Look through the records below, and whenever a line contains "Given", copy it.

Data supplied =>

-- -- --

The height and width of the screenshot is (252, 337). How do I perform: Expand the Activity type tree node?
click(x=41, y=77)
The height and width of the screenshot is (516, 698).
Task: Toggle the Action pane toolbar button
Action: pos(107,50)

-- -- --

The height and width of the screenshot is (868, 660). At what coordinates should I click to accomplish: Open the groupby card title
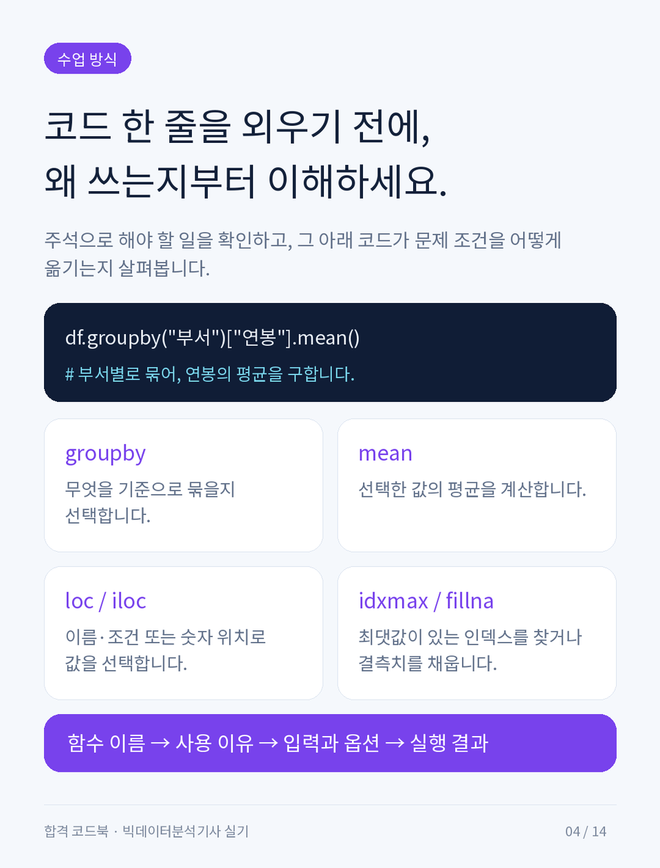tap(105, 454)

-- -- --

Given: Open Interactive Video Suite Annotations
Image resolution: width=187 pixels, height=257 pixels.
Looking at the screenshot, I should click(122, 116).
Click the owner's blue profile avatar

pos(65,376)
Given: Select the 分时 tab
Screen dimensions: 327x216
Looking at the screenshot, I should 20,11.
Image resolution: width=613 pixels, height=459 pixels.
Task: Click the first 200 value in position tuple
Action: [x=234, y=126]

-- -- --

Solution to the exercise =>
Given: Open Interactive Video Suite Annotations
Given: Select the 分时 tab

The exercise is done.